Danilo Teixeira Noritomi, Adriano José Pereira, Diogo Diniz Gomes Bugano, Paulo Sergio Rehder, Eliézer Silva, Danilo Teixeira Noritomi, Adriano José Pereira, Diogo Diniz Gomes Bugano, Paulo Sergio Rehder, Eliézer Silva

Abstract

Objective: Intravenous infusion of crystalloid solutions is a cornerstone of the treatment of hemorrhagic shock. However, crystalloid solutions can have variable metabolic acid-base effects, perpetuating or even aggravating shock-induced metabolic acidosis. The aim of this study was to compare, in a controlled volume-driven porcine model of hemorrhagic shock, the effects of three different crystalloid solutions on the hemodynamics and acid-base balance.
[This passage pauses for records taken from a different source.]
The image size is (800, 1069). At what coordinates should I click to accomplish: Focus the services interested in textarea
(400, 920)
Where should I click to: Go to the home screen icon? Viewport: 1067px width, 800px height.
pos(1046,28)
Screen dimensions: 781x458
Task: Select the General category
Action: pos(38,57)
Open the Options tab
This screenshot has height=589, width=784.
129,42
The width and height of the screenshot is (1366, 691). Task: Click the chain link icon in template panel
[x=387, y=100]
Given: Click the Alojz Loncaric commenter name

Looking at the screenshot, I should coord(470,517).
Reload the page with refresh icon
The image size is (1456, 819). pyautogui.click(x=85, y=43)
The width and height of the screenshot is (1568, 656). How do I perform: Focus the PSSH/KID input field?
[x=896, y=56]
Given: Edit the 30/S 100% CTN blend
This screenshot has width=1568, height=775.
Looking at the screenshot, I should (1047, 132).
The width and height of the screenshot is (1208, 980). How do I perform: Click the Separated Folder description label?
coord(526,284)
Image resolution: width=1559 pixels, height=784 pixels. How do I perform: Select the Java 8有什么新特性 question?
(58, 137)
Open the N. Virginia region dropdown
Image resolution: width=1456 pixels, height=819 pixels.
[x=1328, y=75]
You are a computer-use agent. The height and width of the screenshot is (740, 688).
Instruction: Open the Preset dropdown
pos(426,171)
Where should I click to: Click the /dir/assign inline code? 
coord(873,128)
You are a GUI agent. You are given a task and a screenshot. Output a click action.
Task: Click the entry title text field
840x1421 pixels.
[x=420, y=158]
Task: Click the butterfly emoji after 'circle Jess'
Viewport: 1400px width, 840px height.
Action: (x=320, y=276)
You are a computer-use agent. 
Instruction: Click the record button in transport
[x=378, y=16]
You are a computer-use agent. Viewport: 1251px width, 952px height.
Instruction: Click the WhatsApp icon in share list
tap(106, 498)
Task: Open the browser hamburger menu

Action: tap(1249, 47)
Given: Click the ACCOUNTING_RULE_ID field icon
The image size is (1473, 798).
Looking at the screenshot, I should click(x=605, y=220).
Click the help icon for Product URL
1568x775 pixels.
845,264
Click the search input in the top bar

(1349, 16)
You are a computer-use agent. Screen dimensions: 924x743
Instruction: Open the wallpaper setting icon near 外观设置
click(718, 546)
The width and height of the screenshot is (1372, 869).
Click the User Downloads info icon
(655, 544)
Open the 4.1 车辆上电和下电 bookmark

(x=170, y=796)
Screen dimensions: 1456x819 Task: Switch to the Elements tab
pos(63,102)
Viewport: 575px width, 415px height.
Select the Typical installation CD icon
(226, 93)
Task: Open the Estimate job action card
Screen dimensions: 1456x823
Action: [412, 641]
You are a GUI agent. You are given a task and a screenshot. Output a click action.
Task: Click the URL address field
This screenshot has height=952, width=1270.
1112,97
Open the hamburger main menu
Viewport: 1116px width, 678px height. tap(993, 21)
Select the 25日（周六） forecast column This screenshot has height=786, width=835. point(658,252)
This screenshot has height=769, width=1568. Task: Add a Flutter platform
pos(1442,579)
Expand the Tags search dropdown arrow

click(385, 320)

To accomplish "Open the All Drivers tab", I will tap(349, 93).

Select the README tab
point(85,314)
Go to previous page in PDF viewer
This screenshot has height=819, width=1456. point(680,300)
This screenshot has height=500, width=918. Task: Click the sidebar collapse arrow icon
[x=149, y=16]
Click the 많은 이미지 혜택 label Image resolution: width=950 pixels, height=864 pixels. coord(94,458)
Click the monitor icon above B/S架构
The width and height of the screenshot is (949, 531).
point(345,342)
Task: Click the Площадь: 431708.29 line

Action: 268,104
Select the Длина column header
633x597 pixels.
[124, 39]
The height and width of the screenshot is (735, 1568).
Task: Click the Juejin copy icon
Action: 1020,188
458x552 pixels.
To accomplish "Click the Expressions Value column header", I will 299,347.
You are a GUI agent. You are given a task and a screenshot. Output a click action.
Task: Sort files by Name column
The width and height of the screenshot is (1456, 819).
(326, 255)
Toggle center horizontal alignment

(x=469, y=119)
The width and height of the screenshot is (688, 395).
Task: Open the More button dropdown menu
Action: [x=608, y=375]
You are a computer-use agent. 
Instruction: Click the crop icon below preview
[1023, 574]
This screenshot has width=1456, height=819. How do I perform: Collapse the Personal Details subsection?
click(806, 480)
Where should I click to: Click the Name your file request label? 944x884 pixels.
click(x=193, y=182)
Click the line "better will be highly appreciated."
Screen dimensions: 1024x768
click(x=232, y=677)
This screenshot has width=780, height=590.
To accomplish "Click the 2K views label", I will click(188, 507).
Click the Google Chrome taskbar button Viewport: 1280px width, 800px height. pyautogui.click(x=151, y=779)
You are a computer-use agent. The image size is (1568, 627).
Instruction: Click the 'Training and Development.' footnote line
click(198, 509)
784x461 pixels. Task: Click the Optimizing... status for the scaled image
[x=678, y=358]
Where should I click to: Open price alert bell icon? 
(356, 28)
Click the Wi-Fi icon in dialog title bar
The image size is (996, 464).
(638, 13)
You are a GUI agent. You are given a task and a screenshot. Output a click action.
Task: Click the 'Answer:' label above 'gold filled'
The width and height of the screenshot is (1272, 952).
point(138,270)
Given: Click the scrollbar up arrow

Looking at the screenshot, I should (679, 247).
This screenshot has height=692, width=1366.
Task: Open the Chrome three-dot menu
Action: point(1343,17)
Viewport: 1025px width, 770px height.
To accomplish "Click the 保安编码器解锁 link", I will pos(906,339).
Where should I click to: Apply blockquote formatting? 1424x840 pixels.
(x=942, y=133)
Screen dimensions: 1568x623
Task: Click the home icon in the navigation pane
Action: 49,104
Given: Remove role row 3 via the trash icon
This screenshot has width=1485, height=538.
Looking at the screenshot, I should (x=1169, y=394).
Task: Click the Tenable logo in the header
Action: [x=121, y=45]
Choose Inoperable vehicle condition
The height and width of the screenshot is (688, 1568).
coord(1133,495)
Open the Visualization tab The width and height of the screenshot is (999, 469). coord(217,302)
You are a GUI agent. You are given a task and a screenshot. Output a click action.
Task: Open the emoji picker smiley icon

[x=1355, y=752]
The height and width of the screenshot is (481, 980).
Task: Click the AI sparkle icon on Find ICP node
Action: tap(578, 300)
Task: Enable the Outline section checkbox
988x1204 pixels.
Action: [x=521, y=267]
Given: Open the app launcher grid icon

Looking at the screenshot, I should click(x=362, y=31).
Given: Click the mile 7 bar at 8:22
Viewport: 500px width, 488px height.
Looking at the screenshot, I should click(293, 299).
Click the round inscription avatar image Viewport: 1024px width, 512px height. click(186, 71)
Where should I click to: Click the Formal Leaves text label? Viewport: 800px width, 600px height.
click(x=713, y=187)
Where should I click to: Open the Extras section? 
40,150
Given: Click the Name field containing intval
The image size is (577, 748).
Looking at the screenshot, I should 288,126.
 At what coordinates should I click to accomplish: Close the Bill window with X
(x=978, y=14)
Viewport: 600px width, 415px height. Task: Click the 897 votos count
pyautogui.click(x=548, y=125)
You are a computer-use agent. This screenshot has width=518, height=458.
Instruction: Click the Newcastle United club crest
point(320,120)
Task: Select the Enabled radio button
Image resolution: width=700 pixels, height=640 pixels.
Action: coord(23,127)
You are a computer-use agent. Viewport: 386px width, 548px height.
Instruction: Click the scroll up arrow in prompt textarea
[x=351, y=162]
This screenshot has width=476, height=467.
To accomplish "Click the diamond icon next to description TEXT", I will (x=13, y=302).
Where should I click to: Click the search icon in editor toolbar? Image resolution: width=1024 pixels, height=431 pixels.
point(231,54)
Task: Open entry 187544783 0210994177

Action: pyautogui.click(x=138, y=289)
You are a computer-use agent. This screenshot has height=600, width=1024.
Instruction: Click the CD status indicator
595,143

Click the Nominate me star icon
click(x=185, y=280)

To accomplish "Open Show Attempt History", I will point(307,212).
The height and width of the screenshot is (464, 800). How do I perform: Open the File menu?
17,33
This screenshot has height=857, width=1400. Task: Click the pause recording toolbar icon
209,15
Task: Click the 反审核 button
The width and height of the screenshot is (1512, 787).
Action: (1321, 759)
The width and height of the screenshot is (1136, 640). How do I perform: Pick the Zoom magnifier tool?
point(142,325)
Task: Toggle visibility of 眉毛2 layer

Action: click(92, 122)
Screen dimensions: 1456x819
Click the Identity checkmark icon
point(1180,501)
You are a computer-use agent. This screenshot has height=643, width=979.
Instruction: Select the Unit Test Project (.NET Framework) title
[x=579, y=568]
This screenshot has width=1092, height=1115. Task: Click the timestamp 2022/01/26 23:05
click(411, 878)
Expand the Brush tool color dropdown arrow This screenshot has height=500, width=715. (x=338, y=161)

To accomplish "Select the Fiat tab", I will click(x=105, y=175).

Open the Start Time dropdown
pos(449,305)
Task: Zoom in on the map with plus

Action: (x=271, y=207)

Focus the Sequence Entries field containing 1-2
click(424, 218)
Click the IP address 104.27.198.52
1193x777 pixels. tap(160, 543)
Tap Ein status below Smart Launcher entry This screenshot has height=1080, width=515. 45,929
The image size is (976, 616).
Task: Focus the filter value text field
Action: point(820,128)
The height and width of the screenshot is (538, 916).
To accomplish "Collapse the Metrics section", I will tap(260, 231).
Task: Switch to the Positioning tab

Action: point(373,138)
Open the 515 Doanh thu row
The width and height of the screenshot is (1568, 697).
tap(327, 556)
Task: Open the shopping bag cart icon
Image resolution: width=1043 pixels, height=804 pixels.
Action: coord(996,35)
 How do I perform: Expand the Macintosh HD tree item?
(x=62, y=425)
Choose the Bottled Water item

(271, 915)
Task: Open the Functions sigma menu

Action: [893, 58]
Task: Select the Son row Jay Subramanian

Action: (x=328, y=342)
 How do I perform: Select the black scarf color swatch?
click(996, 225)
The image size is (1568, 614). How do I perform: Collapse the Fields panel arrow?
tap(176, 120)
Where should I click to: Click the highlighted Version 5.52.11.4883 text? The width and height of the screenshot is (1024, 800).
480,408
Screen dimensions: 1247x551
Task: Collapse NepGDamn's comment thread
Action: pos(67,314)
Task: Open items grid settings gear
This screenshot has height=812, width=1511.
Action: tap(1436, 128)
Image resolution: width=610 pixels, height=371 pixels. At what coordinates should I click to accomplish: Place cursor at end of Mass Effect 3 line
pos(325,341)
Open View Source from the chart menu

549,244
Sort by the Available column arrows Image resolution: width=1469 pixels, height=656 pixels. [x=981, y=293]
Methods: Controlled hemorrhagic shock (40% of the total blood volume was removed) was induced in 18 animals, which were then treated with normal saline (0.9% NaCl), Lactated Ringer's Solution or Plasma-Lyte pH 7.4, in a blinded fashion (n = 6 for each group). Using a predefined protocol, the animals received three times the volume of blood removed.

Results: The three different crystalloid infusions were equally capable of reversing the hemorrhage-induced low cardiac output and anuria. The Lactated Ringer's Solution and Plasma-Lyte pH 7.4 infusions resulted in an increased standard base excess and a decreased serum chloride level, whereas treatment with normal saline resulted in a decreased standard base excess and an increased serum chloride level. The Plasma-Lyte pH 7.4 infusions did not change the level of the unmeasured anions.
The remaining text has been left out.